_TASK REQUIREMENTS_
Could you set down the records below exactly as they are, with no pictures?

_RECORDS TO PROCESS_
......

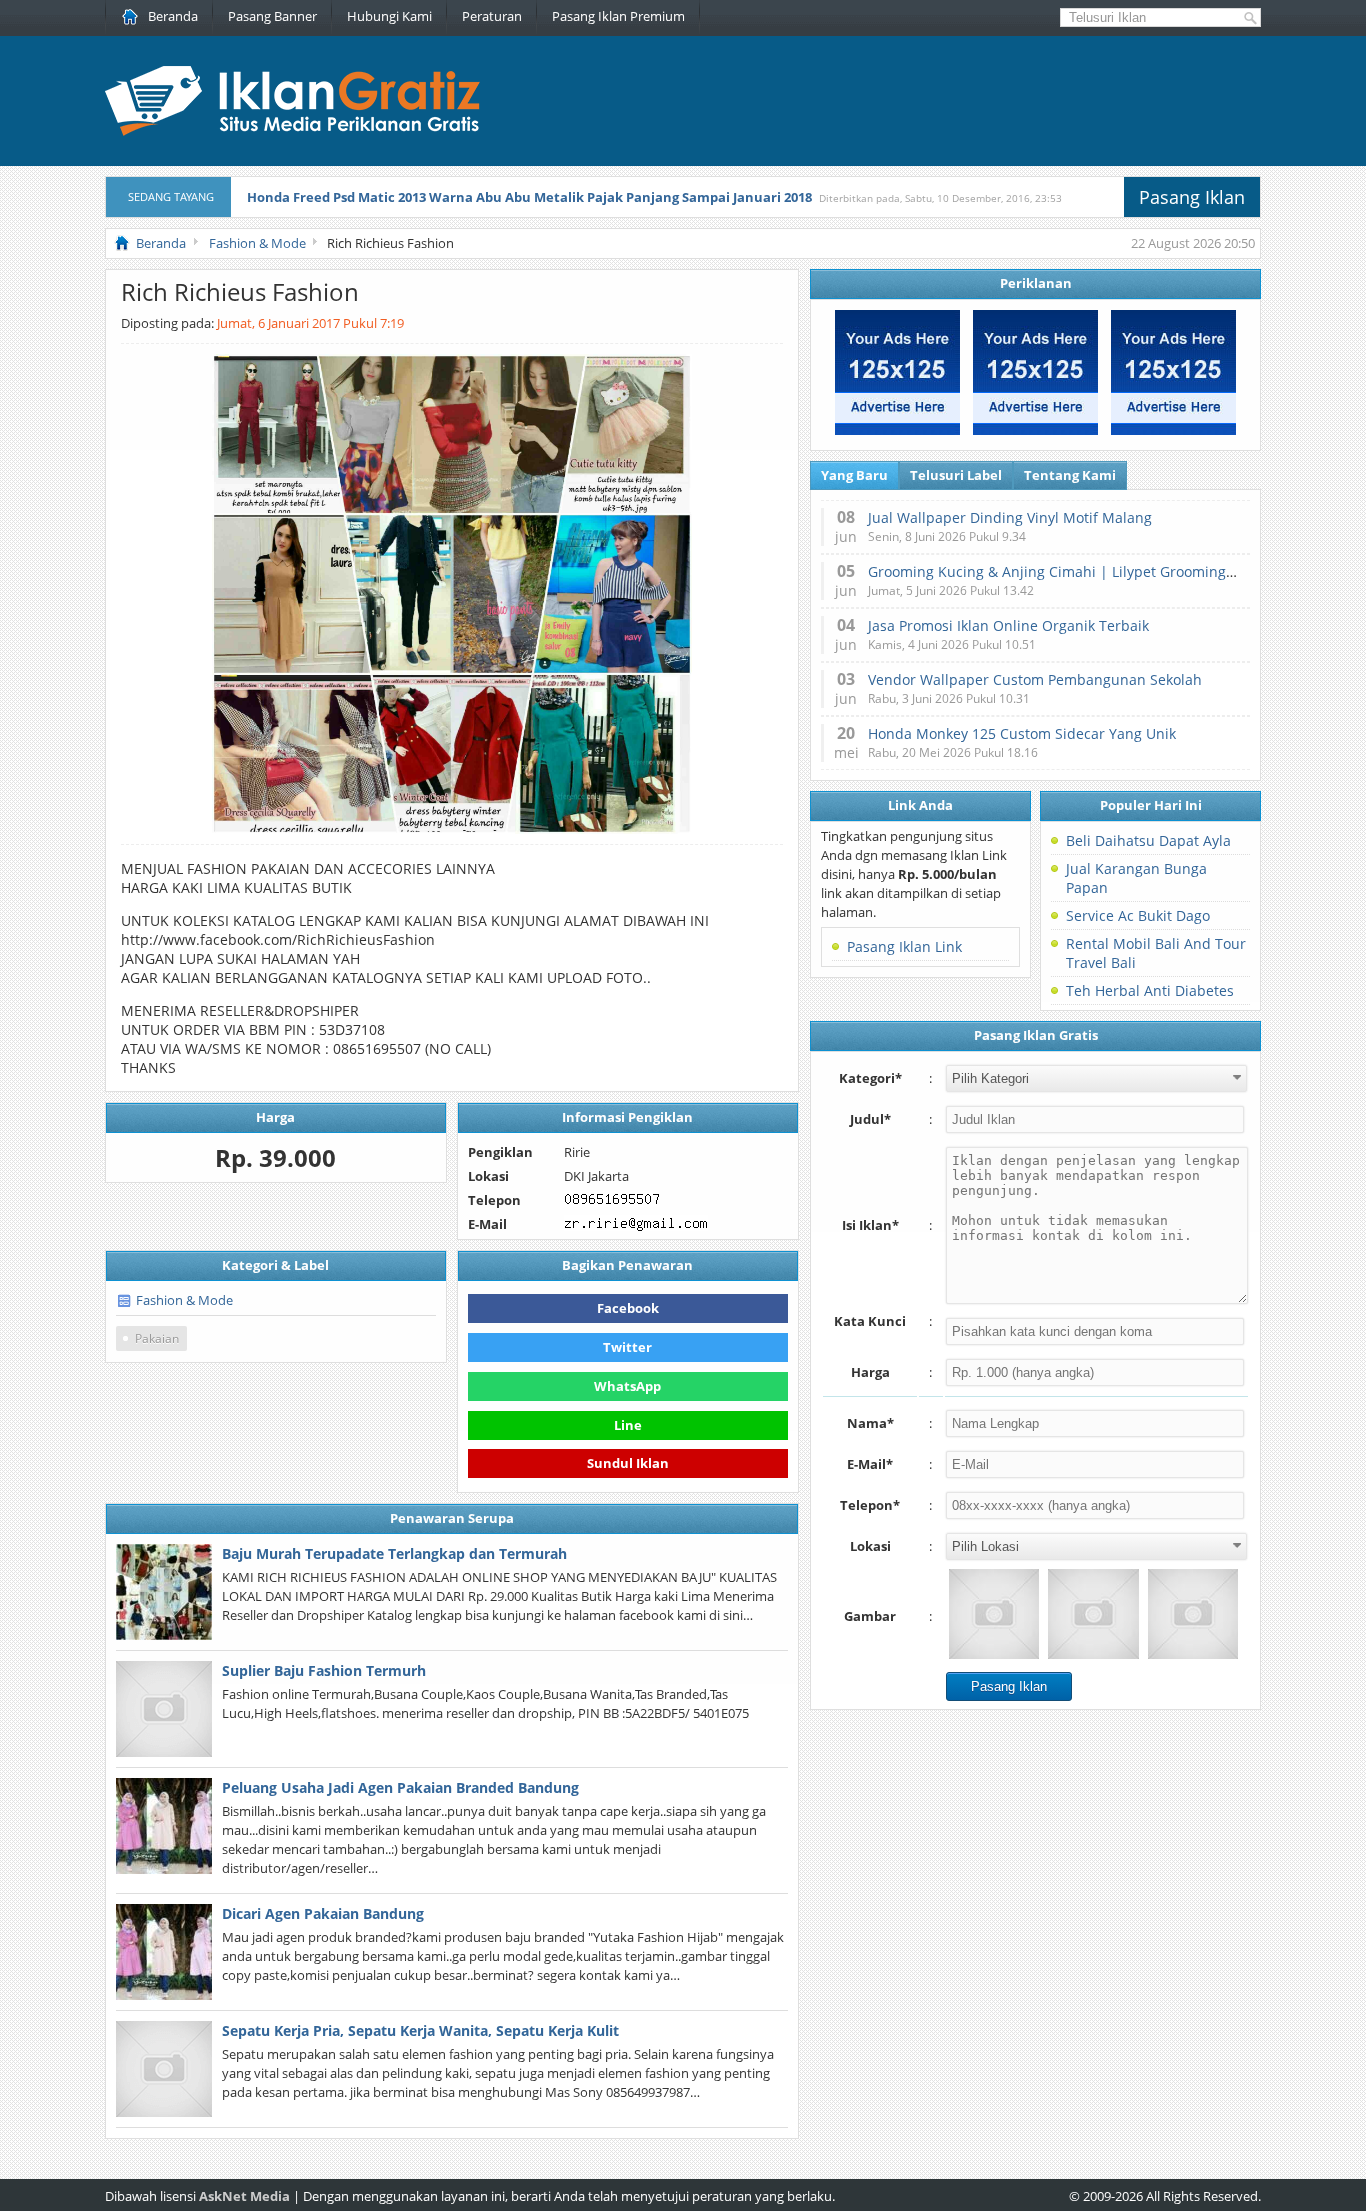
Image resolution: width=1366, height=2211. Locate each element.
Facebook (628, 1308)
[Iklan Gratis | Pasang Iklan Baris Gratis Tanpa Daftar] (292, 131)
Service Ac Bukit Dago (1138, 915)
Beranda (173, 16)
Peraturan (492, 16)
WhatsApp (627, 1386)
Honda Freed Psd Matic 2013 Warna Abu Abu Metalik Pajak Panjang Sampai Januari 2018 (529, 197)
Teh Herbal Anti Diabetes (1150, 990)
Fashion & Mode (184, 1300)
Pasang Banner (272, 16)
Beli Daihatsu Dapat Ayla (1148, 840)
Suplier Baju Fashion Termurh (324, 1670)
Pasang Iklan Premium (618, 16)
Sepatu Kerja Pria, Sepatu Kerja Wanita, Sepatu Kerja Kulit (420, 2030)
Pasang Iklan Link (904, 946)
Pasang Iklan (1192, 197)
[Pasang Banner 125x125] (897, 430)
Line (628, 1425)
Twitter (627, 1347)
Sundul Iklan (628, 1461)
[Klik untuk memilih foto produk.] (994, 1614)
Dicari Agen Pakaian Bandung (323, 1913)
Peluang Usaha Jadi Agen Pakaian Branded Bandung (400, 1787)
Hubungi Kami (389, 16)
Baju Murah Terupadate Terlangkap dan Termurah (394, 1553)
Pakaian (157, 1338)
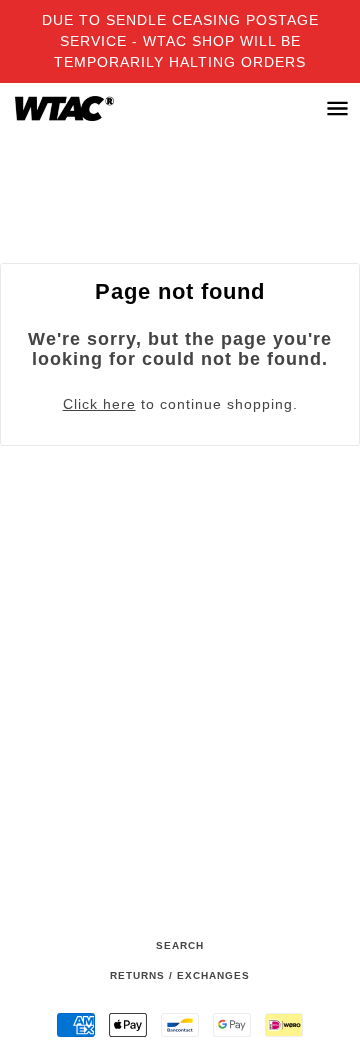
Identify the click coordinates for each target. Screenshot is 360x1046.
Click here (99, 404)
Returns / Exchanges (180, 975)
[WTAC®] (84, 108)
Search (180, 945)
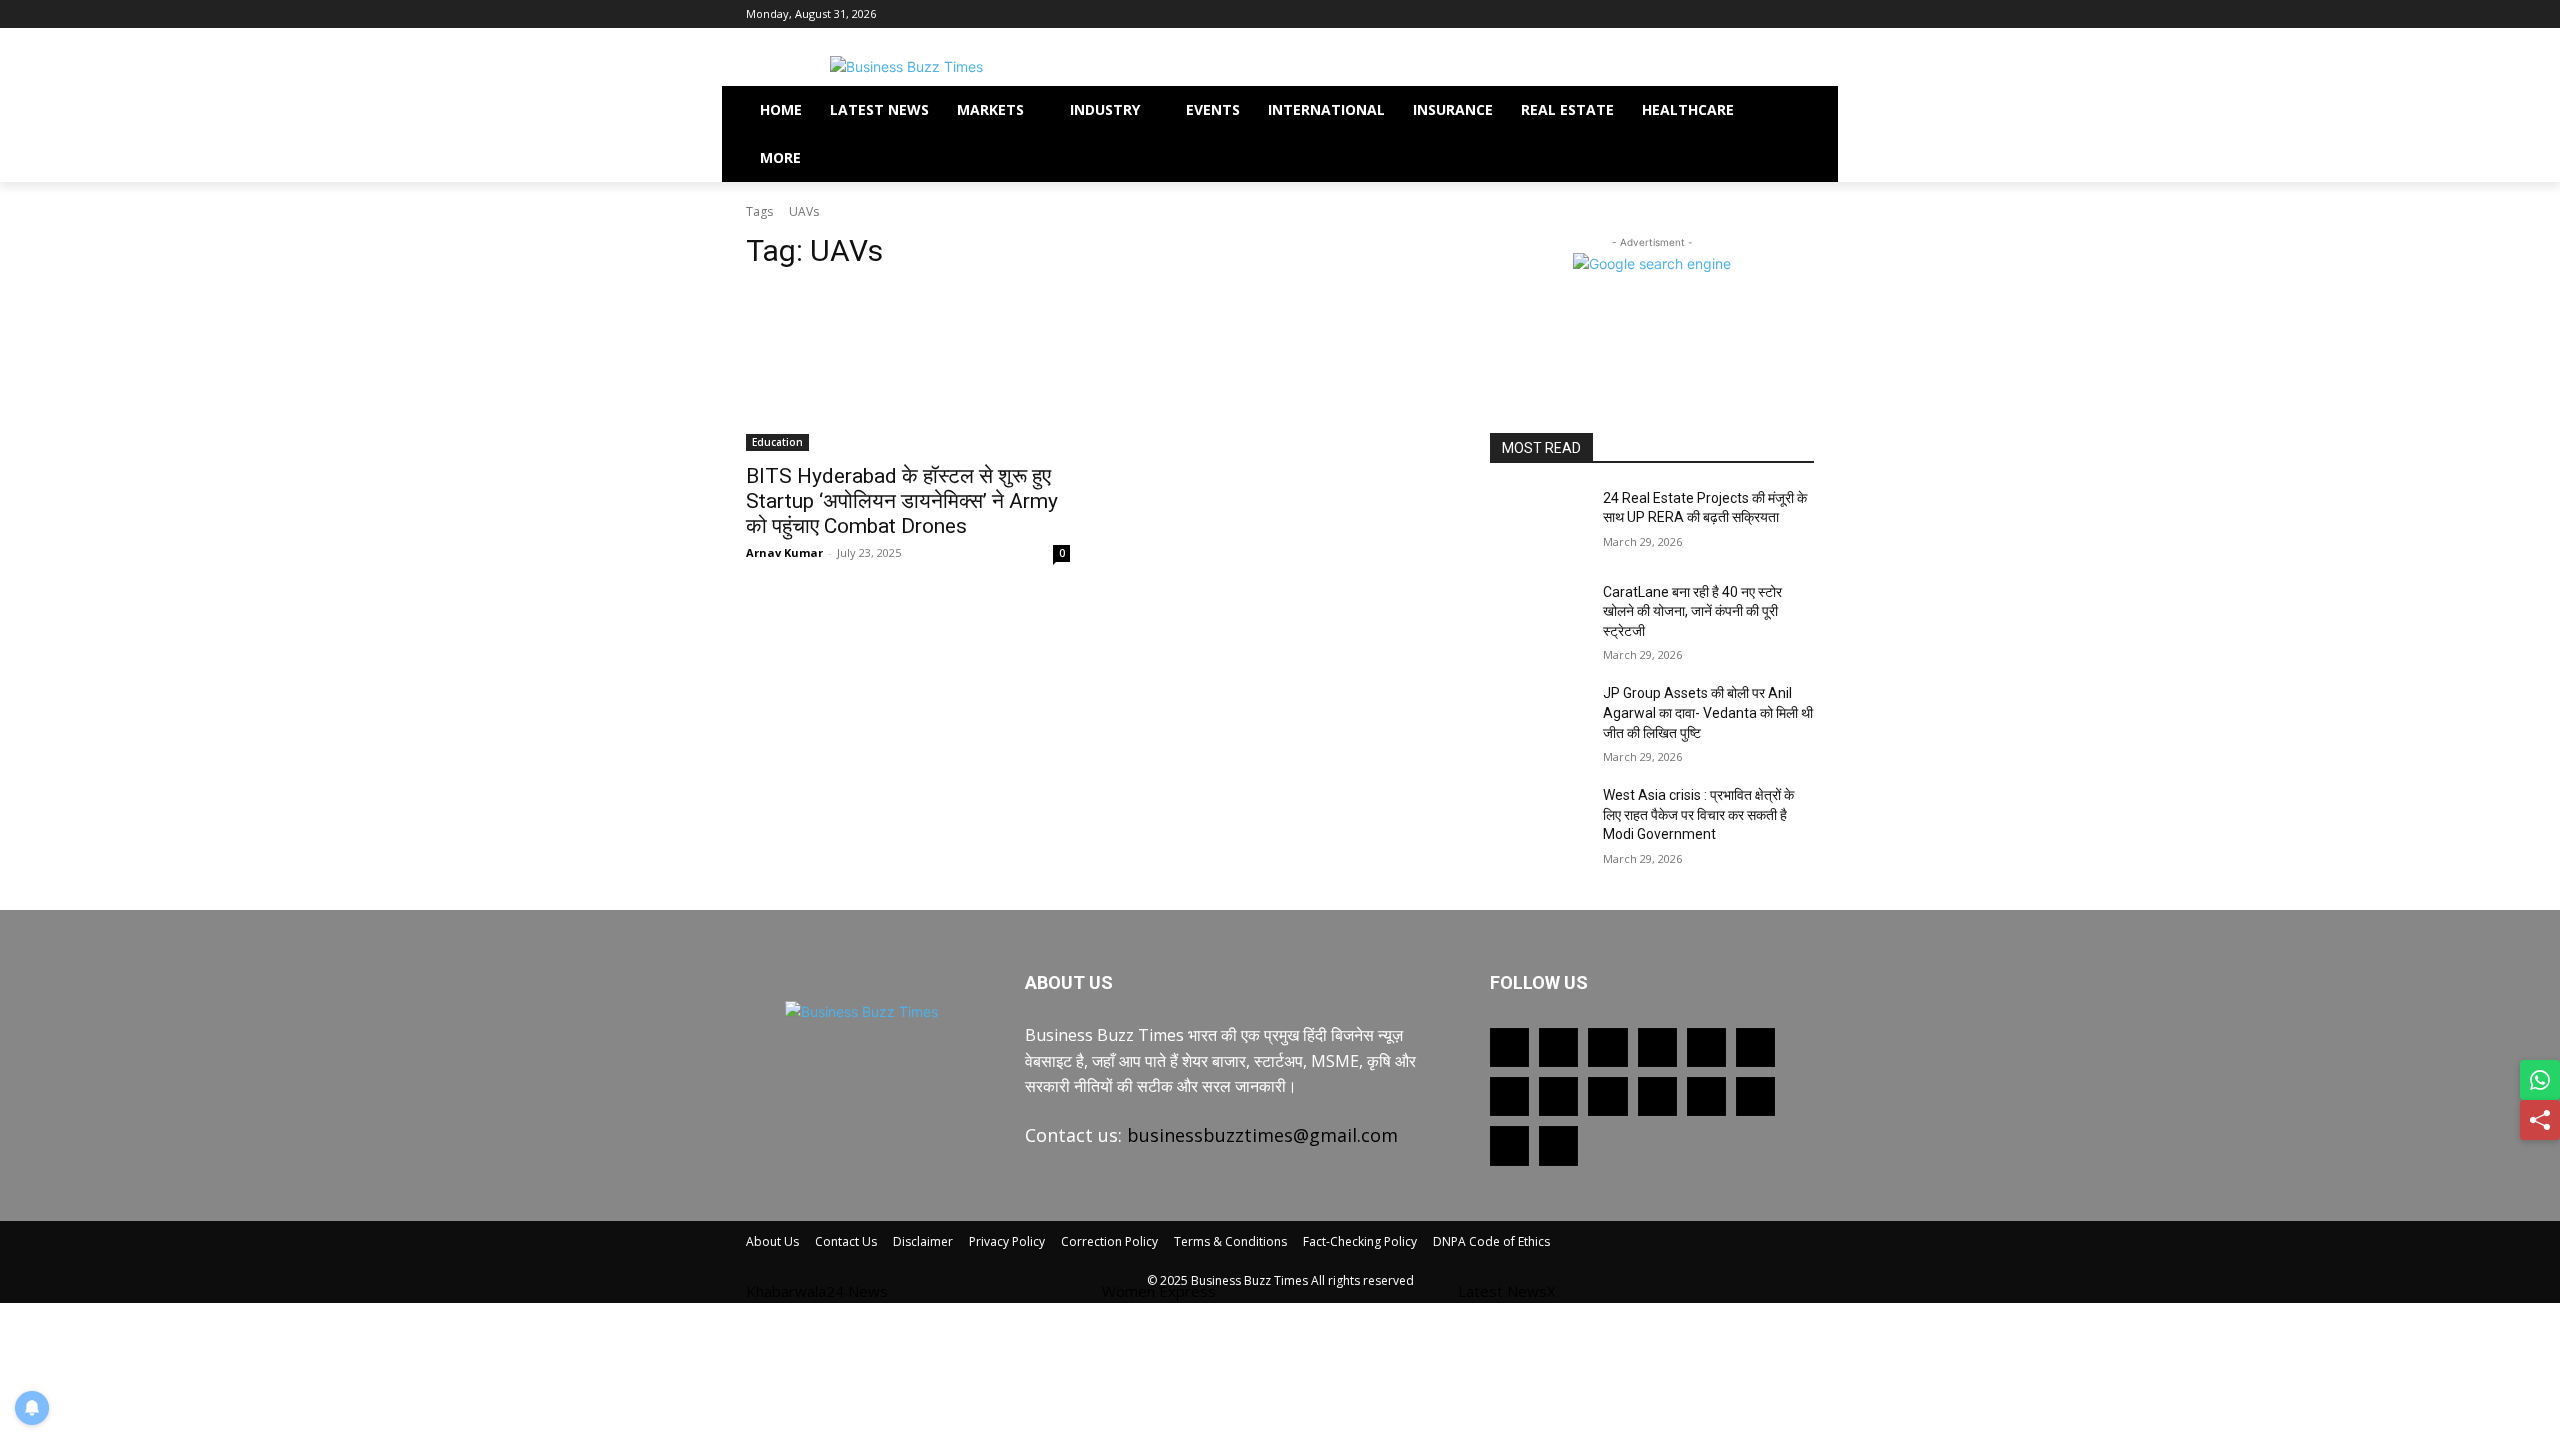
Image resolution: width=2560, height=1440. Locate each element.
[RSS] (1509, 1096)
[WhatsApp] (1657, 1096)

......

_SOLUTION_
Image resolution: width=1366, height=2211. Locate each element.
Facebook (628, 1308)
[Iklan Gratis | Pasang Iklan Baris Gratis Tanpa Daftar] (292, 131)
Service Ac Bukit Dago (1138, 915)
Beranda (173, 16)
Peraturan (492, 16)
WhatsApp (627, 1386)
Honda Freed Psd Matic 2013 Warna Abu Abu Metalik Pajak Panjang Sampai Januari 2018 (529, 197)
Teh Herbal Anti Diabetes (1150, 990)
Fashion & Mode (184, 1300)
Pasang Banner (272, 16)
Beli Daihatsu Dapat Ayla (1148, 840)
Suplier Baju Fashion Termurh (324, 1670)
Pasang Iklan Premium (618, 16)
Sepatu Kerja Pria, Sepatu Kerja Wanita, Sepatu Kerja Kulit (420, 2030)
Pasang Iklan Link (904, 946)
Pasang Iklan (1192, 197)
[Pasang Banner 125x125] (897, 430)
Line (628, 1425)
Twitter (627, 1347)
Sundul Iklan (628, 1461)
[Klik untuk memilih foto produk.] (994, 1614)
Dicari Agen Pakaian Bandung (323, 1913)
Peluang Usaha Jadi Agen Pakaian Branded Bandung (400, 1787)
Hubungi Kami (389, 16)
Baju Murah Terupadate Terlangkap dan Termurah (394, 1553)
Pakaian (157, 1338)
Identify the click coordinates for each target. Screenshot is 360x1046.
Click here (99, 404)
Returns / Exchanges (180, 975)
[WTAC®] (84, 108)
Search (180, 945)
Image resolution: width=2560, height=1440. Locate each element.
[RSS] (1509, 1096)
[WhatsApp] (1657, 1096)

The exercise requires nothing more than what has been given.